L’émergence d’un nombre croissant de personnes pauvres (plus de 60% de la population) et extrêmement pauvres (plus de 25% de la population) constitue l’une des principales causes des fortes pressions migratoires observées en Haïti durant les dernières années. La dégradation de la situation sécuritaire avec un accroissement substantiel du nombre d’enlèvements de personnes contre rançons a aussi provoqué, au cours de la dernière décennie, une importante fuite de cerveaux, surtout au niveau de la classe moyenne, vers des cieux plus cléments.
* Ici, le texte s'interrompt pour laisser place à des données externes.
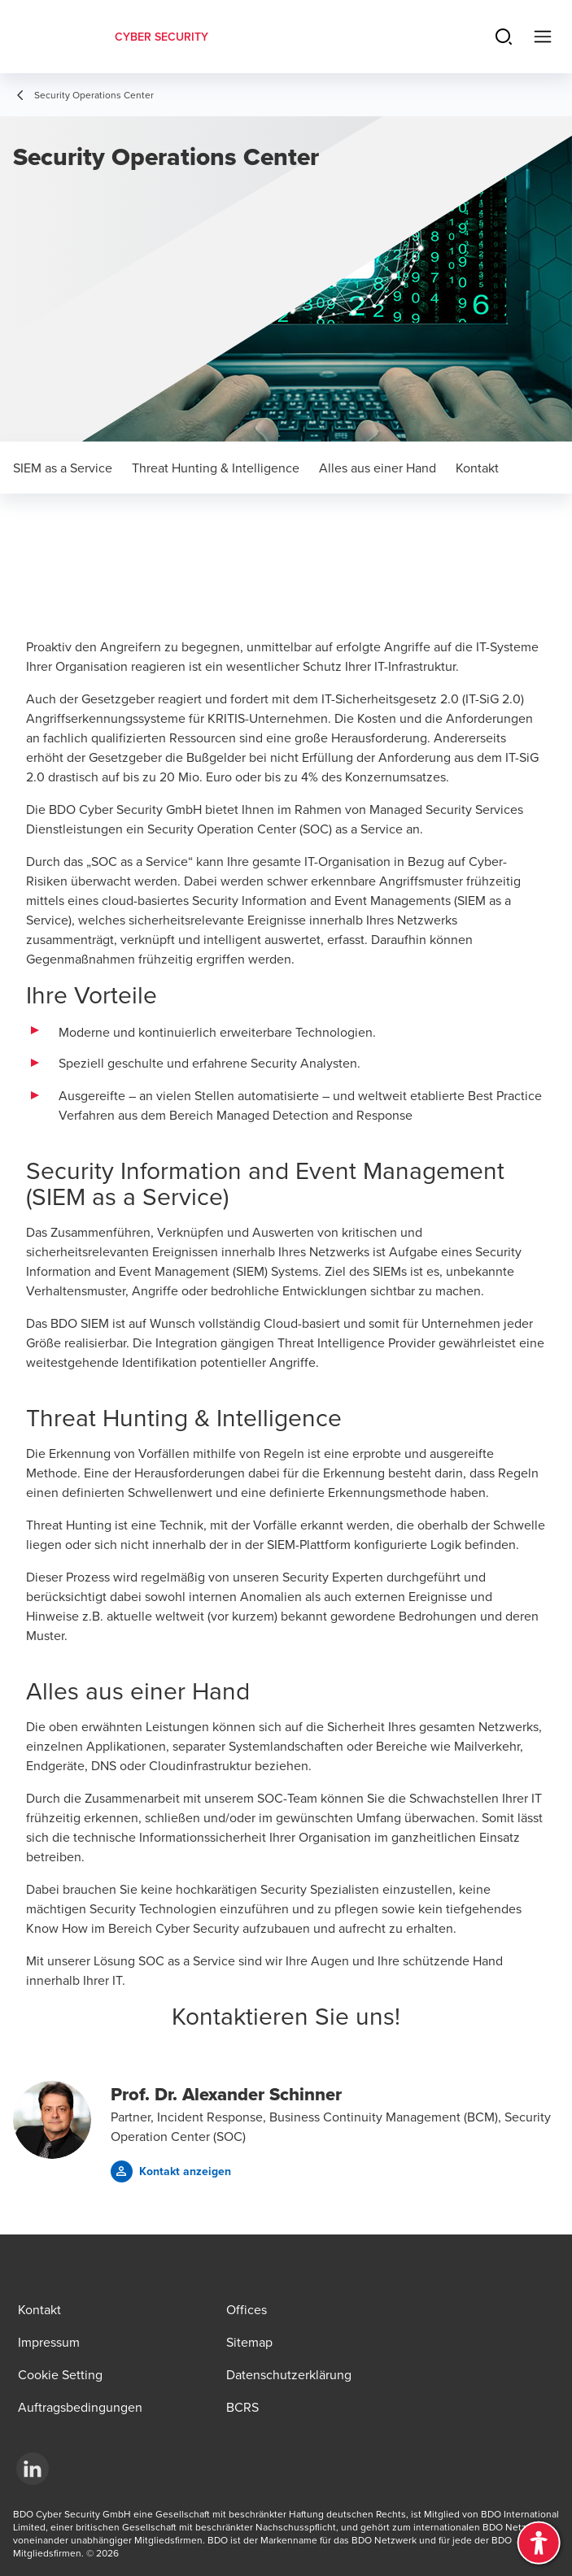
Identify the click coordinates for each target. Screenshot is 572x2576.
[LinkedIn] (32, 2468)
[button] (171, 2171)
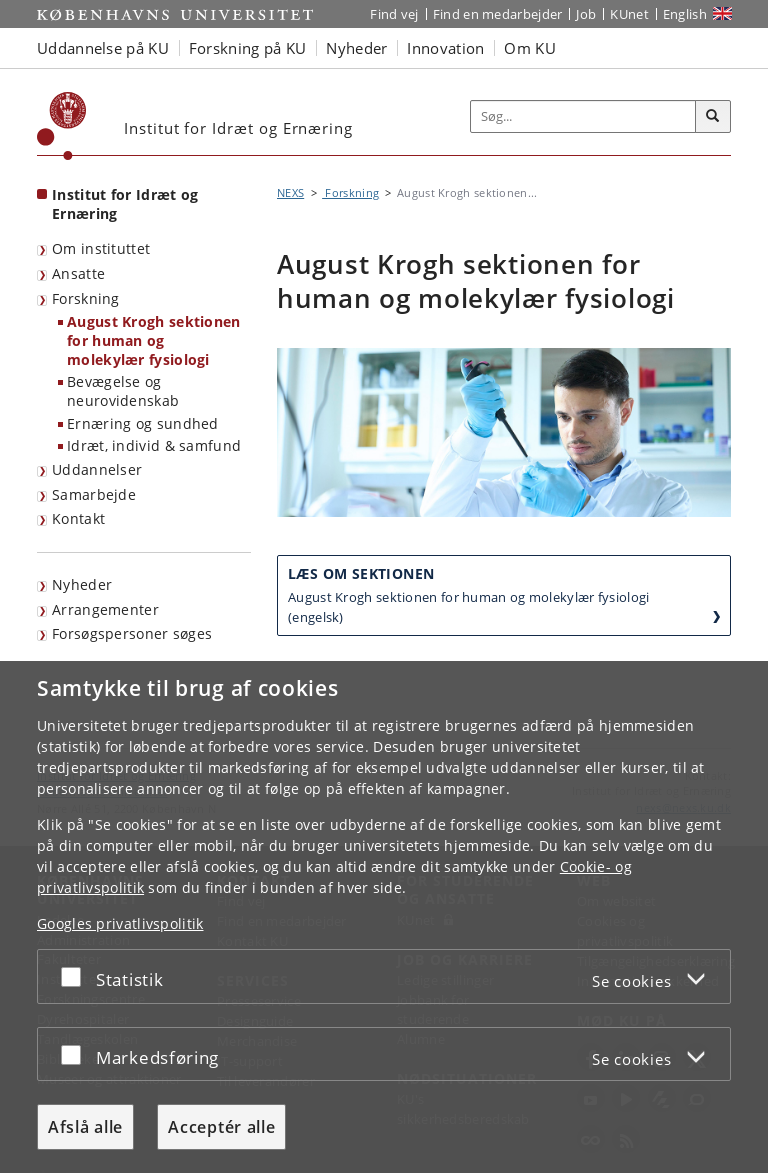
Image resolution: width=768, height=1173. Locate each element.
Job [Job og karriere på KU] (586, 14)
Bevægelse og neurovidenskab (123, 391)
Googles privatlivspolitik (120, 923)
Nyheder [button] (356, 48)
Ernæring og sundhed (143, 423)
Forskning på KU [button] (248, 48)
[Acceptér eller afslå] (76, 976)
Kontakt (78, 518)
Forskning (86, 298)
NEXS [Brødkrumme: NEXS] (290, 192)
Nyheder (82, 584)
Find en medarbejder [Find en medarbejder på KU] (498, 14)
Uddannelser (97, 469)
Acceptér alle (221, 1127)
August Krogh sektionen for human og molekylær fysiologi (154, 340)
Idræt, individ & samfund (154, 445)
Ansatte (78, 273)
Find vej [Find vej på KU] (394, 14)
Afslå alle (85, 1127)
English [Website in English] (685, 14)
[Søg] (713, 117)
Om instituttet (101, 248)
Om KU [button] (530, 48)
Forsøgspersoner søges (132, 633)
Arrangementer (105, 609)
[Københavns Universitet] (62, 126)
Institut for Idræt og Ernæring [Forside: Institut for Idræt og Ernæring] (125, 204)
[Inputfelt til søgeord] (583, 117)
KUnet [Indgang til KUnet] (629, 14)
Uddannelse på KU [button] (103, 48)
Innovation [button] (445, 48)
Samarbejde (94, 494)
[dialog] (384, 917)
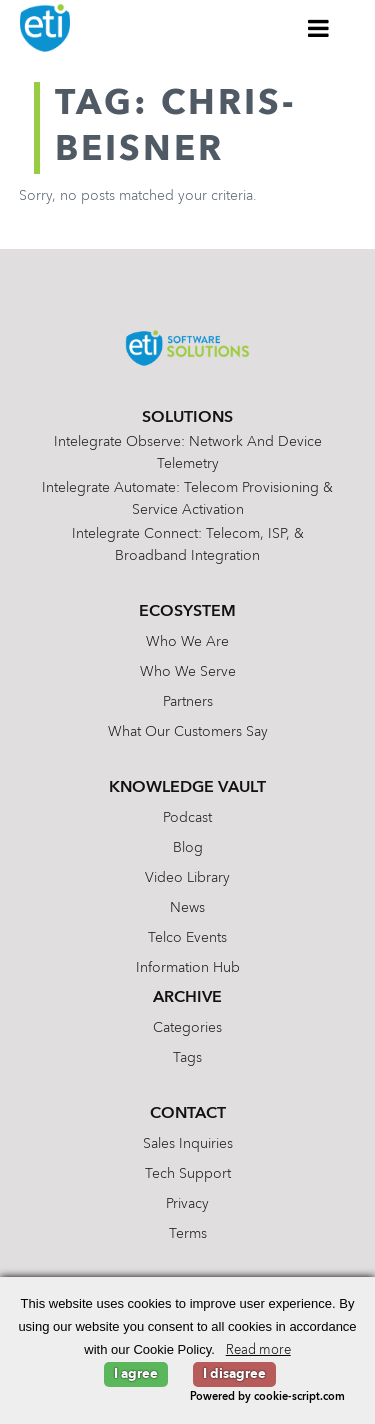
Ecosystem (187, 612)
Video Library (187, 878)
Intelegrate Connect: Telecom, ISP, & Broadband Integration (188, 545)
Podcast (187, 818)
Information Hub (188, 968)
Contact (188, 1114)
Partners (188, 702)
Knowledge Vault (187, 788)
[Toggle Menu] (319, 28)
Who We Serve (188, 672)
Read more (258, 1350)
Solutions (187, 418)
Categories (187, 1028)
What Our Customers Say (188, 732)
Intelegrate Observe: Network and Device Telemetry (188, 453)
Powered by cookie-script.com (267, 1397)
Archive (187, 998)
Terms (188, 1234)
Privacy (187, 1204)
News (187, 908)
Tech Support (188, 1174)
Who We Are (187, 642)
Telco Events (187, 938)
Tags (187, 1058)
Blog (188, 848)
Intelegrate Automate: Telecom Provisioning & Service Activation (187, 499)
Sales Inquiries (188, 1144)
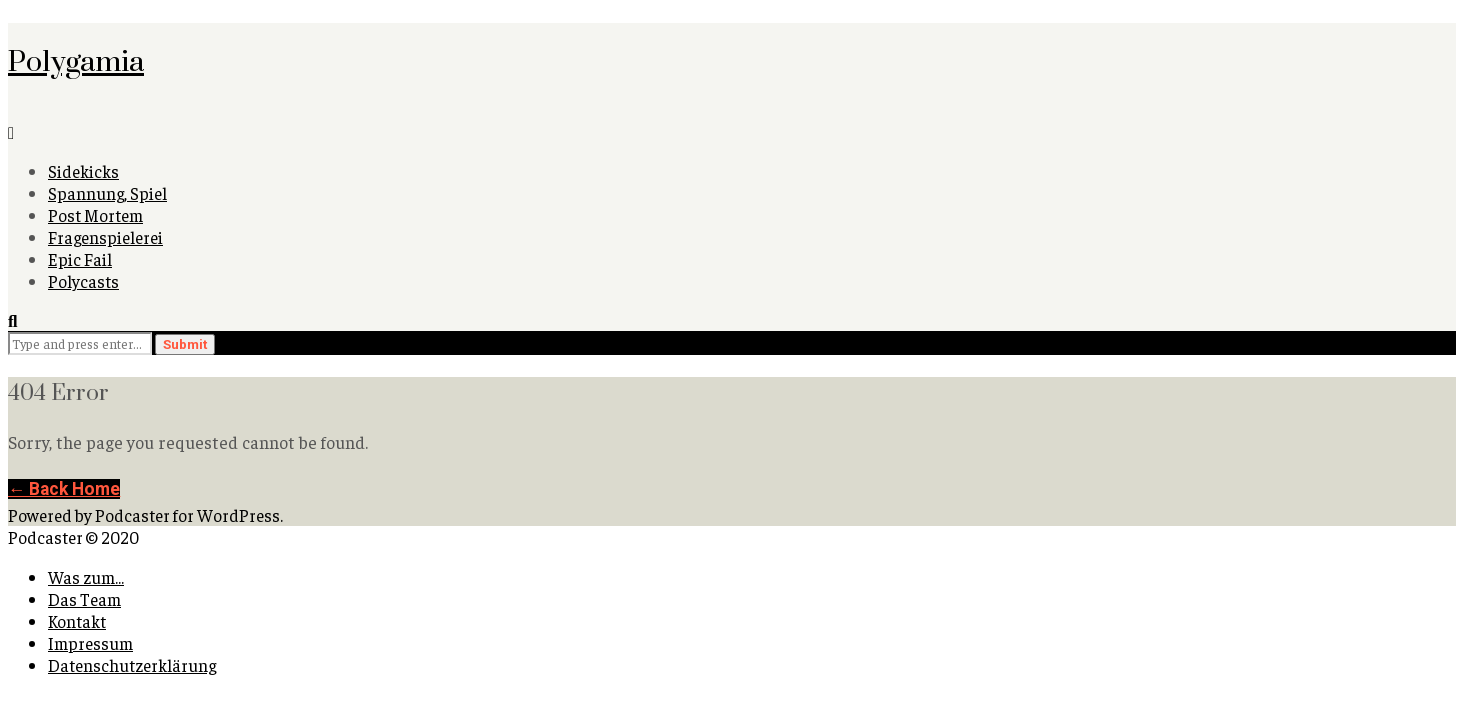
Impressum (90, 643)
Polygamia (76, 60)
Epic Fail (80, 259)
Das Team (84, 599)
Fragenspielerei (105, 237)
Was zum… (86, 577)
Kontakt (77, 621)
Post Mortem (95, 215)
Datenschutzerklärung (132, 665)
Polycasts (83, 281)
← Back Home (64, 489)
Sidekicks (83, 171)
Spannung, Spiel (107, 193)
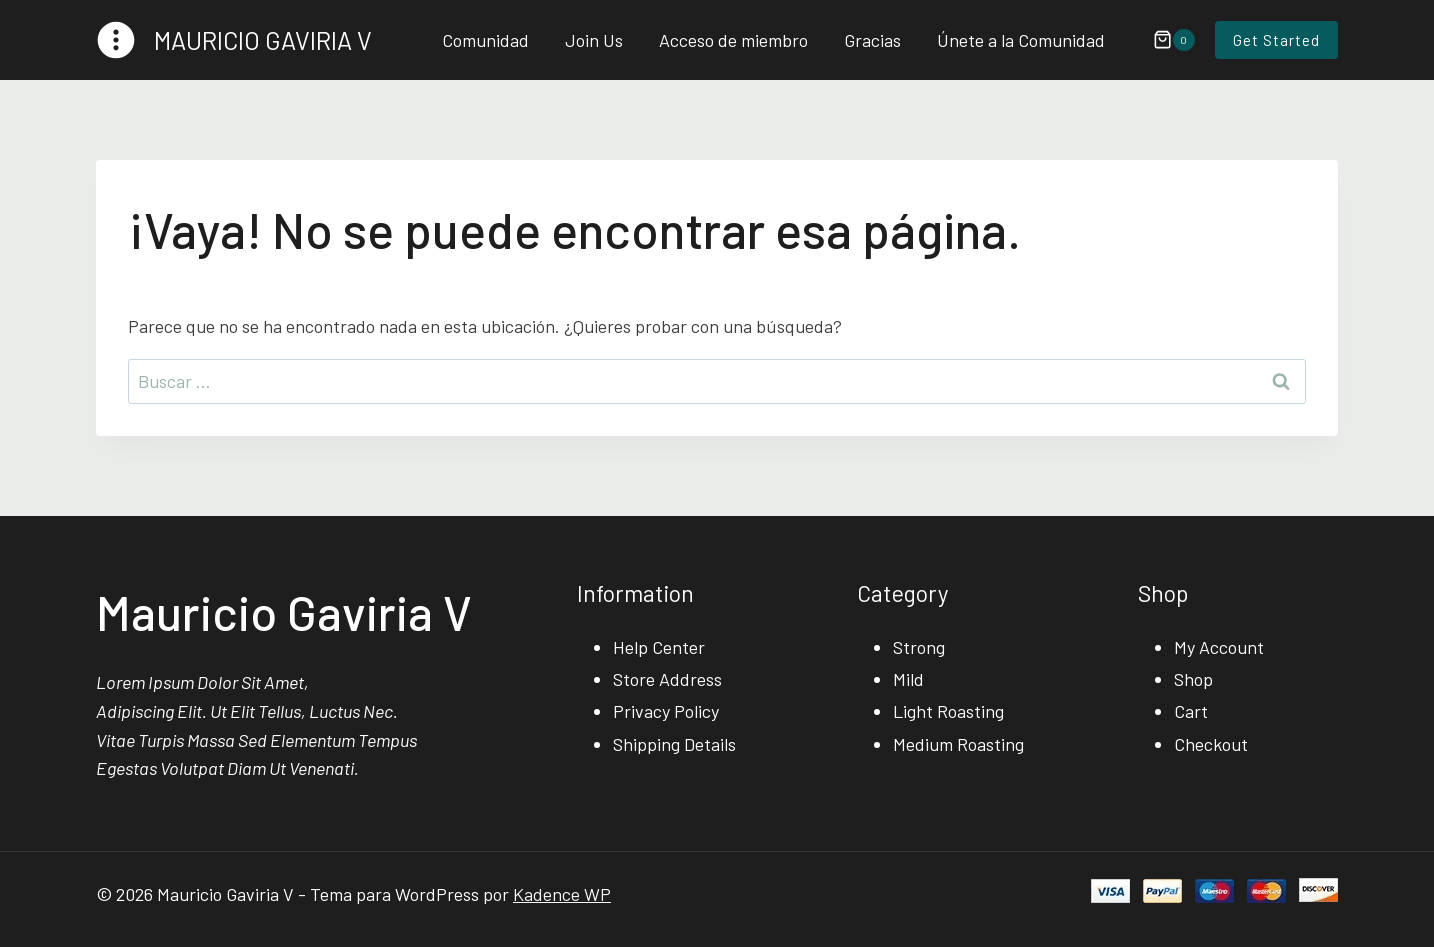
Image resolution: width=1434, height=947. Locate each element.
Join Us (594, 40)
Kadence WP (562, 894)
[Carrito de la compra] (1164, 40)
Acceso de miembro (733, 40)
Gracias (872, 40)
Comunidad (485, 40)
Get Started (1276, 40)
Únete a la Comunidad (1021, 40)
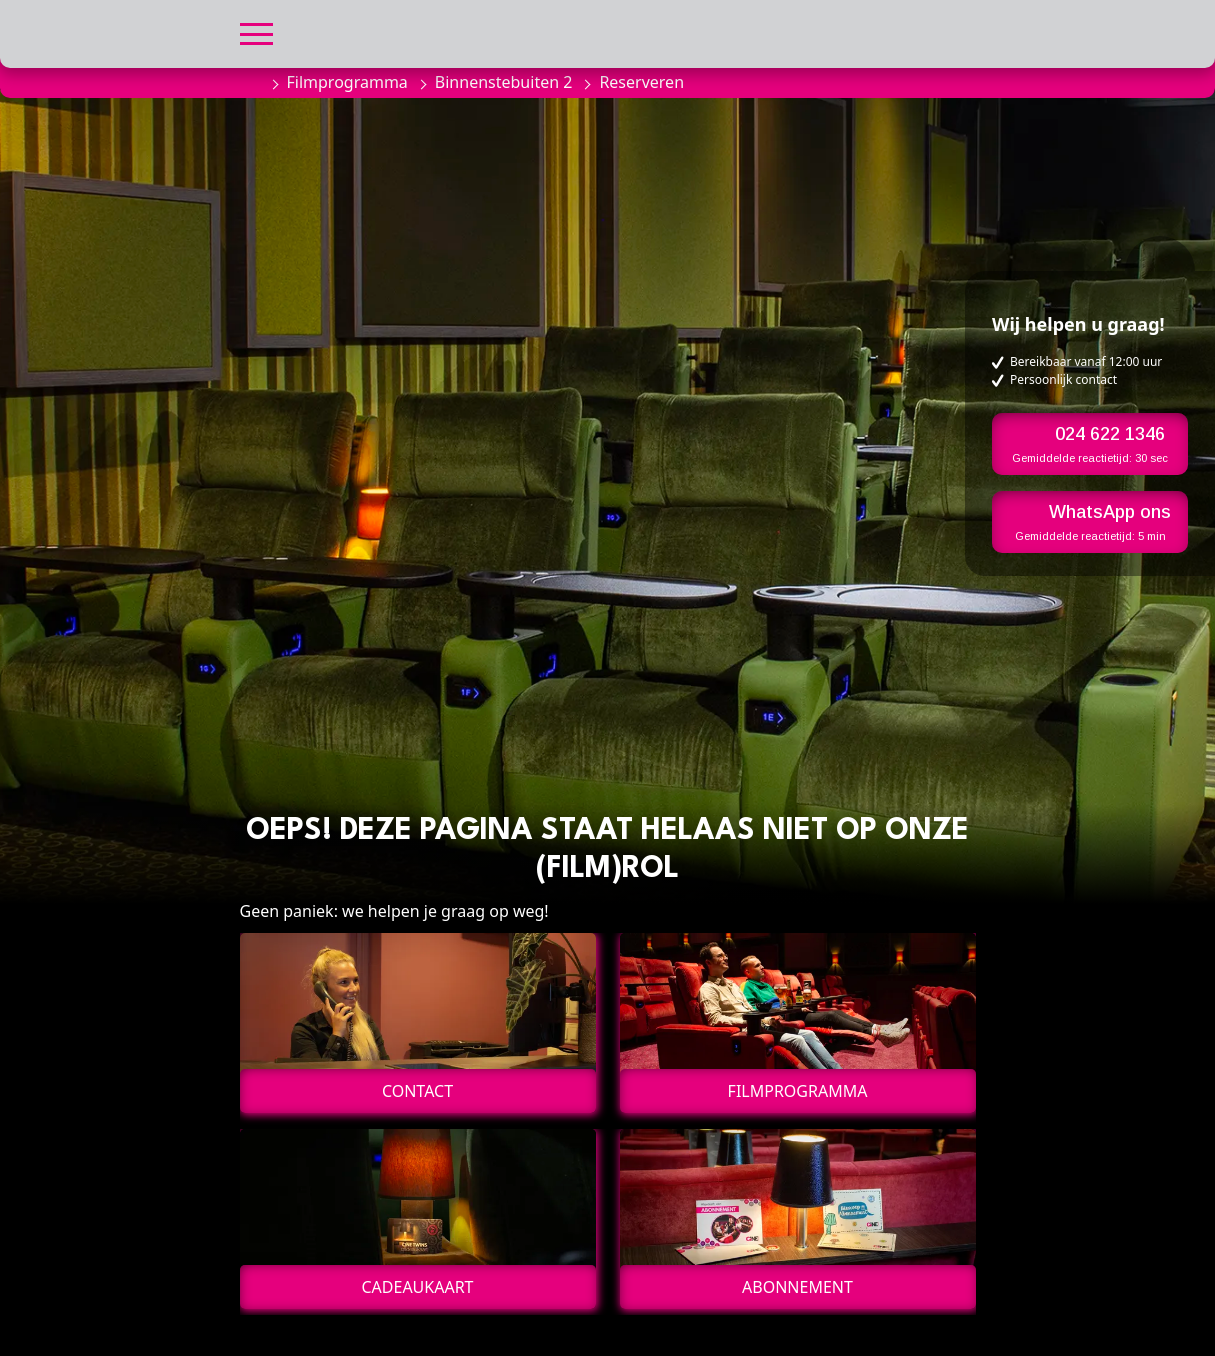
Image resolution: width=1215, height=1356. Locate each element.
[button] (256, 31)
La fuite de cerveaux générée par le mouvement migratoire a eu un impact très négatif sur l’économie nationale, affectant la productivité et la compétitivité du pays. La Banque mondiale estime que plus de 70% des Haïtiens qui détiennent un diplôme de niveau supérieur vivent en dehors du pays. Ceci ne fait que creuser le déficit de capital humain et renforcer le “piège de la pauvreté” dans lequel se trouve le pays. Cependant, il faut reconnaître que la solidarité affichée généralement pas des Haïtiens vivant à l’extérieur du pays envers des membres de leur famille et des amis a permis à l’économie haïtienne de bénéficier de substantiels montants de dollars à partir des transferts de devises sans contrepartie. Ces derniers pourraient atteindre cette année le niveau record de 4 milliards de dollars américains, selon les autorités monétaires locales, ce qui représente près de 50% du PIB d’Haïti.

Le départ massif des Haïtiens vers différents points du continent américain, du Sud au Nord, a créé un sérieux problème géopolitique, à caractère humain, au niveau de l’hémisphère poussant des leaders de différents pays (République Dominicaine, Panama, Costa Rica, Mexique, Colombie, Chili et les Etats-Unis) à réaliser des réflexions stratégiques sur les fortes pressions migratoires venant d’Haïti. Les leaders haïtiens évoluant dans différents secteurs devraient en prendre conscience pour éviter cette mauvaise image au pays mais surtout mettre fin à ce véritable drame humain, touchant des enfants, des femmes et des hommes fuyant leur pays pour cause de mauvaise gouvernance politique, économique et sociale.